TO DO:
Reproduce the lines starting at the one containing "Given: Select the Задний правый row label" and ending at the one containing "Action: [203, 211]", with both included, and leave the pictures out.
[START STORED DATA]
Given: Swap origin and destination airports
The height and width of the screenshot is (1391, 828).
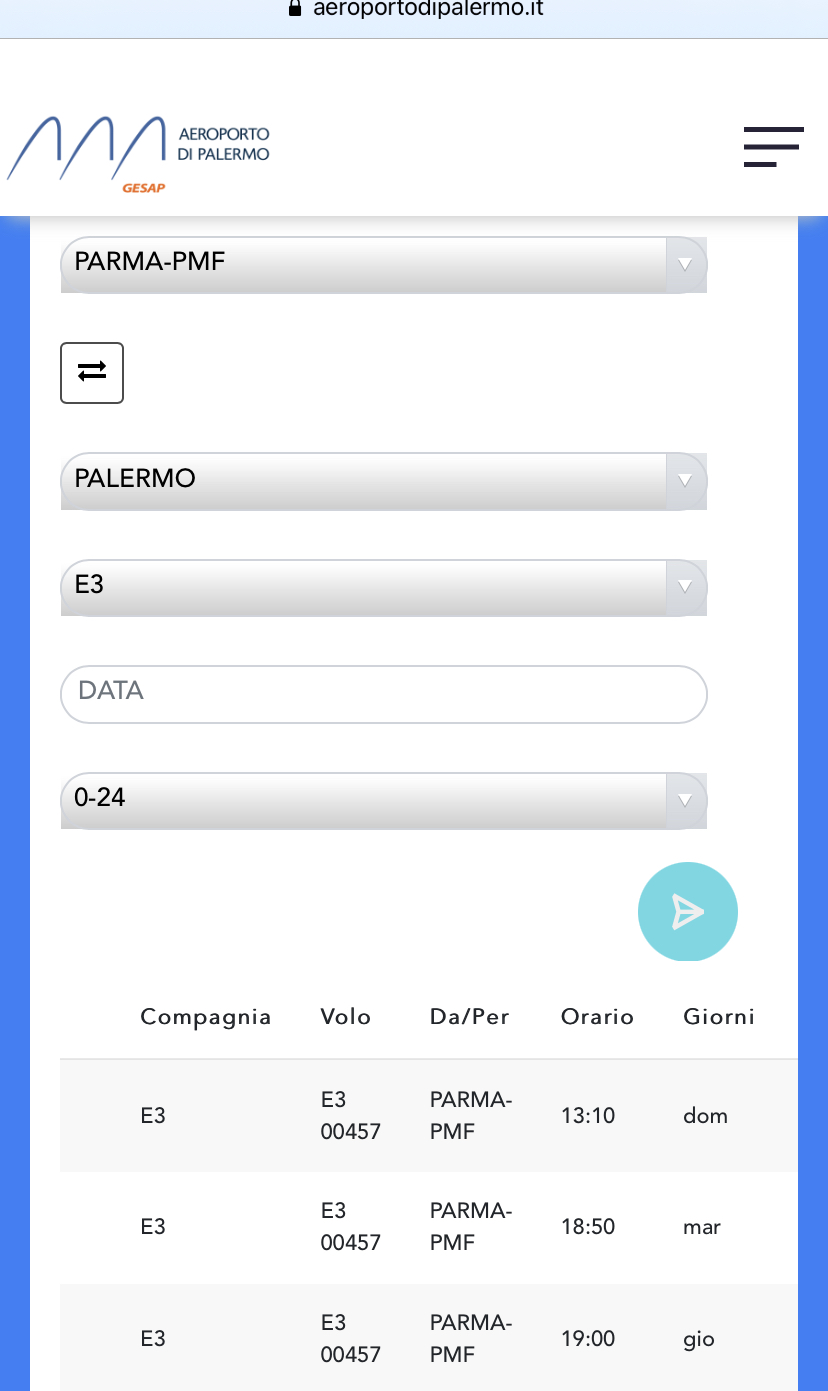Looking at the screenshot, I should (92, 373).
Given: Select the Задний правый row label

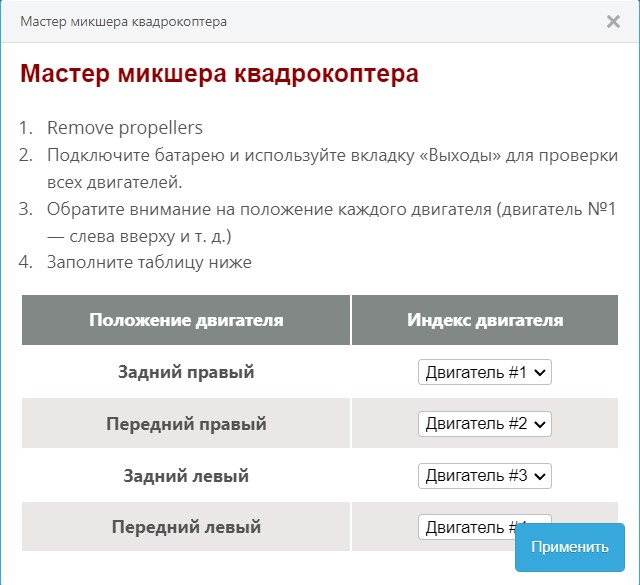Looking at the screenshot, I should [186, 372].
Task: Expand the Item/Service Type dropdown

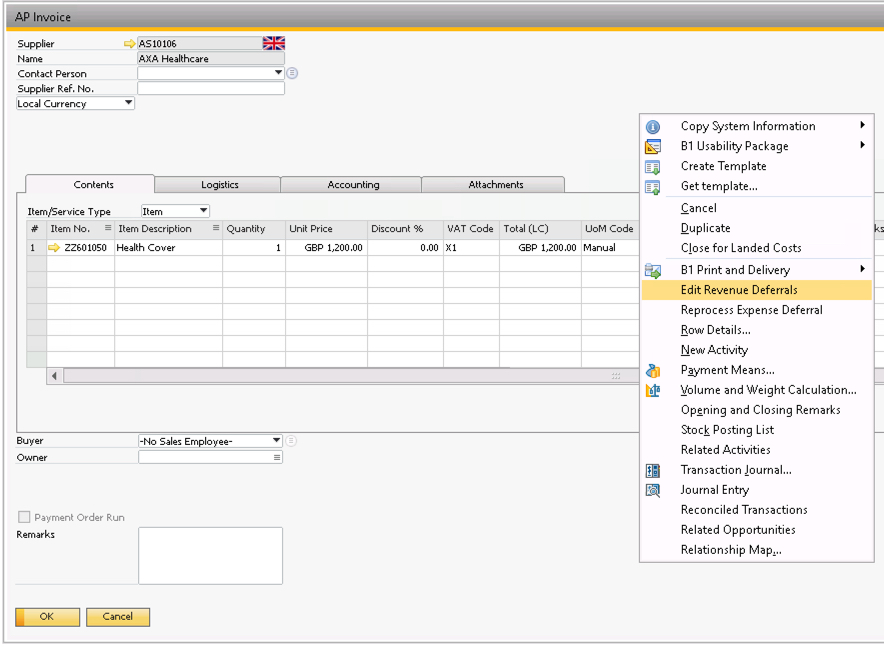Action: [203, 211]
[END STORED DATA]
[START STORED DATA]
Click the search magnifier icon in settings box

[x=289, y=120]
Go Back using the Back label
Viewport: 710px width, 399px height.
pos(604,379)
[END STORED DATA]
OUTPUT FOR THIS TASK:
Given: Select the Задний правый row label

Looking at the screenshot, I should [186, 372].
Task: Expand the Item/Service Type dropdown

Action: [203, 211]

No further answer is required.